## [REQUIRED WORK]
Make a word-for-word copy of the entries below from their first line through the line with "Customify (109, 2554)", and add nothing.

[Collected data]
▬▬▬▬▬▬▬▬▬▬

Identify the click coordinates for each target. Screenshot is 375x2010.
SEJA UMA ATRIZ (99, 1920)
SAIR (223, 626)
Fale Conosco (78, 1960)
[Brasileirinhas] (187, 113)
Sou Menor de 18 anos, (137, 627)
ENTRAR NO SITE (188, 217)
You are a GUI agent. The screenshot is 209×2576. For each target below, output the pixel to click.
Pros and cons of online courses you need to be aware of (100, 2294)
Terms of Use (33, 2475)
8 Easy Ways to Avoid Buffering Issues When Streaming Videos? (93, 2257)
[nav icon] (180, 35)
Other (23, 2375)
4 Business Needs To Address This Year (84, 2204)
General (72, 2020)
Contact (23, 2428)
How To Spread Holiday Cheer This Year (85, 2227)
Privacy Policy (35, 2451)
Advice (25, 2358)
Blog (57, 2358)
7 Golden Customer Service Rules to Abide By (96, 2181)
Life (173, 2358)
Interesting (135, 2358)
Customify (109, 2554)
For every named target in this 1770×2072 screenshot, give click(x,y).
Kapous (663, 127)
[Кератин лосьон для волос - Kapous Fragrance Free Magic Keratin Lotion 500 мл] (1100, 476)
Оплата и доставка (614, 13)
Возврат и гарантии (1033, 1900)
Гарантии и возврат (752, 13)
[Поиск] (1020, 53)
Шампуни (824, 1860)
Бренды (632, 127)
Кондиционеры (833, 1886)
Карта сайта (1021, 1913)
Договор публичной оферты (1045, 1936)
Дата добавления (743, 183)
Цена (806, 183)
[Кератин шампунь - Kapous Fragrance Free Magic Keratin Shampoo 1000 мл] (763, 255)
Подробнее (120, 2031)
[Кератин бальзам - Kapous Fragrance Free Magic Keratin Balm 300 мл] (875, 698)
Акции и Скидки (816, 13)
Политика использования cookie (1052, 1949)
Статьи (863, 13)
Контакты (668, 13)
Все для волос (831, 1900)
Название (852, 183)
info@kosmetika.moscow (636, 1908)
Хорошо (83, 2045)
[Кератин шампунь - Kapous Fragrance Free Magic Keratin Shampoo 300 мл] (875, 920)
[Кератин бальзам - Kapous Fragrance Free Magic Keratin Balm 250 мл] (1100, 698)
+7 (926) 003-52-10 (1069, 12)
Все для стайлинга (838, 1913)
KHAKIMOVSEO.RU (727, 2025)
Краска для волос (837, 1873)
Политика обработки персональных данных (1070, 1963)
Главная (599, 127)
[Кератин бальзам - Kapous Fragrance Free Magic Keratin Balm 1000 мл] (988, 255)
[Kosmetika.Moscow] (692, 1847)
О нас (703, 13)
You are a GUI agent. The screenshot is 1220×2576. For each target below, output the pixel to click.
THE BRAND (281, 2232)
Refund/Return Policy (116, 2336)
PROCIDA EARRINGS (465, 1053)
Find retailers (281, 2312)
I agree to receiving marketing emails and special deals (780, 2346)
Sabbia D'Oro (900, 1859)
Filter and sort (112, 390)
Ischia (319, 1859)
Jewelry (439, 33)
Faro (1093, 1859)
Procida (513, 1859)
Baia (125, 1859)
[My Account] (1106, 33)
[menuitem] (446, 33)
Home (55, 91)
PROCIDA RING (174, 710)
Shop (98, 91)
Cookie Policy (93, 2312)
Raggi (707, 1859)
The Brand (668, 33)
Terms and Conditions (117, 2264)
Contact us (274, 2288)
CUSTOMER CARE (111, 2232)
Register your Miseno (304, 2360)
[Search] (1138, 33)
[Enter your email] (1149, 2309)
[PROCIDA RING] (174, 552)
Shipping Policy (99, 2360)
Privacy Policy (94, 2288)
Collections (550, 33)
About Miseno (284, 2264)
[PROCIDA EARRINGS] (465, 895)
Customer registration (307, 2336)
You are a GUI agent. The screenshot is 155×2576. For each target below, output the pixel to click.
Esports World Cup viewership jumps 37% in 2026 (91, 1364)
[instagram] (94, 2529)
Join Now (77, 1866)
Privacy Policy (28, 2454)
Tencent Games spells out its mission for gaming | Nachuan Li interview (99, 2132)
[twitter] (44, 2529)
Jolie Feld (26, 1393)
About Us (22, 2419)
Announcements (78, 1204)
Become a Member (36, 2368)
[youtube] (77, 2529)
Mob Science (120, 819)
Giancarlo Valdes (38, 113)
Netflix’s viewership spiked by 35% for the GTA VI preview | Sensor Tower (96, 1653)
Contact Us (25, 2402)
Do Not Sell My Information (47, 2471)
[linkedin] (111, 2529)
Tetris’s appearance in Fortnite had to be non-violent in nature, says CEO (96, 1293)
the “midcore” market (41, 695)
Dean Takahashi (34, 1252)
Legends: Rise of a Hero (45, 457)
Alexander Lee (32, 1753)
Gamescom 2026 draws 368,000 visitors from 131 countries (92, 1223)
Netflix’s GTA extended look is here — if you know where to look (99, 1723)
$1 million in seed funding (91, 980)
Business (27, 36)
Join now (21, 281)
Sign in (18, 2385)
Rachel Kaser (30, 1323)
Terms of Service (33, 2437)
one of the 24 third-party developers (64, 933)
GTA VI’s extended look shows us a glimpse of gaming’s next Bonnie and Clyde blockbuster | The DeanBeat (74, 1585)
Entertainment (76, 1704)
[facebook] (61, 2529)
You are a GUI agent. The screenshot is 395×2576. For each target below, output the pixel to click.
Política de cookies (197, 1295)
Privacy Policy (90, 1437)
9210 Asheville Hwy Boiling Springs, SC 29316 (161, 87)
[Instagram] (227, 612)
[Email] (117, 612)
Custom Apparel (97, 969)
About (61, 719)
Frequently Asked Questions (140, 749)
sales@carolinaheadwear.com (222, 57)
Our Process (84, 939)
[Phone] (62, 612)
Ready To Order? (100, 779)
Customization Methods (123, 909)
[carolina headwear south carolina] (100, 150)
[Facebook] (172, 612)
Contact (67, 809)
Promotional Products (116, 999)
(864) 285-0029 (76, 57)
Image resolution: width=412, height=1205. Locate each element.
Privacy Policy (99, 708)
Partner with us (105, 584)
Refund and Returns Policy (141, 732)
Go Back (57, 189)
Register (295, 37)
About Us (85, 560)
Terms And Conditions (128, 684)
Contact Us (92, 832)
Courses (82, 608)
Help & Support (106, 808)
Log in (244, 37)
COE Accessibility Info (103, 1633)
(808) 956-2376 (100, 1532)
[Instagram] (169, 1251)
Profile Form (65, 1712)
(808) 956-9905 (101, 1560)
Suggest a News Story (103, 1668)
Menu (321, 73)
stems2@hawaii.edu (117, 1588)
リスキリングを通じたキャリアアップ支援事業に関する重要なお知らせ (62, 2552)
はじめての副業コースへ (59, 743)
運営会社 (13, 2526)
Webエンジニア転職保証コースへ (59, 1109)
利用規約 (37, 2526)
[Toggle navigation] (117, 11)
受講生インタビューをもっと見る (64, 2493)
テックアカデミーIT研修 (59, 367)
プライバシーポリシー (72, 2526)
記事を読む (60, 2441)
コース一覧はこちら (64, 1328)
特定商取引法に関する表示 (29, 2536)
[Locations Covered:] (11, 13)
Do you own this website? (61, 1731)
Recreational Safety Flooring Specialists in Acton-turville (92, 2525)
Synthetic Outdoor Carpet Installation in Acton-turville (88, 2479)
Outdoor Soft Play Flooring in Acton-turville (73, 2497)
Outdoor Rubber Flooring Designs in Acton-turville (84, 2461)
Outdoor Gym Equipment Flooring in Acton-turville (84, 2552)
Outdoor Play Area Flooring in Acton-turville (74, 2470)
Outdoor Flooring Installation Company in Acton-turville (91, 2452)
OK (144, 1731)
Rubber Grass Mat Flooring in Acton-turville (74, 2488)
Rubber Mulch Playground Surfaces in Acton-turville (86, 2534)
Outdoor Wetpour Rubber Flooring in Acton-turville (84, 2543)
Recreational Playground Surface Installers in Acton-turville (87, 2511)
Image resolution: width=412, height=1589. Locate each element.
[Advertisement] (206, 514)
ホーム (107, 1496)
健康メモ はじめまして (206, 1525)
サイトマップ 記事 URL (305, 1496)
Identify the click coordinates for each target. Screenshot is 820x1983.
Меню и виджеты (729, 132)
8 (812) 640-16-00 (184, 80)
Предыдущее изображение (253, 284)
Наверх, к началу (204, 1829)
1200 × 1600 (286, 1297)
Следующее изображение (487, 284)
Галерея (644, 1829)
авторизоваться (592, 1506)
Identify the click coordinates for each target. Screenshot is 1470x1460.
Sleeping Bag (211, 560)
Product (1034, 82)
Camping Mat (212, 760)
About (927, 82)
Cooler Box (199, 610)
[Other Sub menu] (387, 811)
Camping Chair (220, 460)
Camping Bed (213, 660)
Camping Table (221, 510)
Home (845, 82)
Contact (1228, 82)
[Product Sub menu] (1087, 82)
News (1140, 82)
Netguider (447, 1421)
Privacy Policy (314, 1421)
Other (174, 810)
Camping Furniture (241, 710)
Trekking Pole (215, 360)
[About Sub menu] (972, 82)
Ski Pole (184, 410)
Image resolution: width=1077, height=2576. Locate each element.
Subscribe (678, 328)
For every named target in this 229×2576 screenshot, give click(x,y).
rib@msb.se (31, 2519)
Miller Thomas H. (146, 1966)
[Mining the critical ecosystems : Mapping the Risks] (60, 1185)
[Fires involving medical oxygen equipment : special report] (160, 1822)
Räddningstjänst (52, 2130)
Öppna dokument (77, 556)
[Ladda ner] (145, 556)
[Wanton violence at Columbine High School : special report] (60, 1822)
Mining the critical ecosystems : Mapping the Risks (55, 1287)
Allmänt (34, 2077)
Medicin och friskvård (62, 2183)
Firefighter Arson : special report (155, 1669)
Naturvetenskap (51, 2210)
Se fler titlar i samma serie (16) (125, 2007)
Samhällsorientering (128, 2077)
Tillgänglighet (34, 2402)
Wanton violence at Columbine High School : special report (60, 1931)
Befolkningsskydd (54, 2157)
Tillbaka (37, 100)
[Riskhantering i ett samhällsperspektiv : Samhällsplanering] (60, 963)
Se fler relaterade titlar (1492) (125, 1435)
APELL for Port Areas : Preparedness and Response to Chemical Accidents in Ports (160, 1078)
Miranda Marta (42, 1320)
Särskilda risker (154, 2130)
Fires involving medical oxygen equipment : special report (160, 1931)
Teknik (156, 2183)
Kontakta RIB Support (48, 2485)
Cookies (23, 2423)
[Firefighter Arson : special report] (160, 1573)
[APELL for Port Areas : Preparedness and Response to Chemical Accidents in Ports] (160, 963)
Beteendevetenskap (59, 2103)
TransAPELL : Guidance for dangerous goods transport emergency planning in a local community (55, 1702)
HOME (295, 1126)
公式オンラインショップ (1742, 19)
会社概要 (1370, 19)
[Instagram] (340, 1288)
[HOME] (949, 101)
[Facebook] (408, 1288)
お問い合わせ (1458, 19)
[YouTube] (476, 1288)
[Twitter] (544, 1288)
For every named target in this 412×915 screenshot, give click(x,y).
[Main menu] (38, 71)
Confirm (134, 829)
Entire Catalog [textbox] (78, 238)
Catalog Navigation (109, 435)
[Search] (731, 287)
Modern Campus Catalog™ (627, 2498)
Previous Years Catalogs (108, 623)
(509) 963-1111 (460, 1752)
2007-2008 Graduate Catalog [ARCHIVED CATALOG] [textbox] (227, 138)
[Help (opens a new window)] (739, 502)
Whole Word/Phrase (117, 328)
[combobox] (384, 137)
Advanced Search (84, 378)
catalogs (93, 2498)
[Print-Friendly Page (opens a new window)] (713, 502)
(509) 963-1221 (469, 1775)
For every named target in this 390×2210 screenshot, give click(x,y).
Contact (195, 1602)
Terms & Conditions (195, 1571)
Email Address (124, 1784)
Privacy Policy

▬▬▬▬▬▬▬▬▬▬

## [YOUR SOLUTION]
Identify the click coordinates for each target. Screenshot is 375x2010.
SEJA UMA ATRIZ (99, 1920)
SAIR (223, 626)
Fale Conosco (78, 1960)
[Brasileirinhas] (187, 113)
Sou Menor de 18 anos, (137, 627)
ENTRAR NO SITE (188, 217)
You are a GUI agent. The screenshot is 209×2576. For each target below, output the pixel to click.
Pros and cons of online courses you need to be aware of (100, 2294)
Terms of Use (33, 2475)
8 Easy Ways to Avoid Buffering Issues When Streaming Videos? (93, 2257)
[nav icon] (180, 35)
Other (23, 2375)
4 Business Needs To Address This Year (84, 2204)
General (72, 2020)
Contact (23, 2428)
How To Spread Holiday Cheer This Year (85, 2227)
Privacy Policy (35, 2451)
Advice (25, 2358)
Blog (57, 2358)
7 Golden Customer Service Rules to Abide By (96, 2181)
Life (173, 2358)
Interesting (135, 2358)
Customify (109, 2554)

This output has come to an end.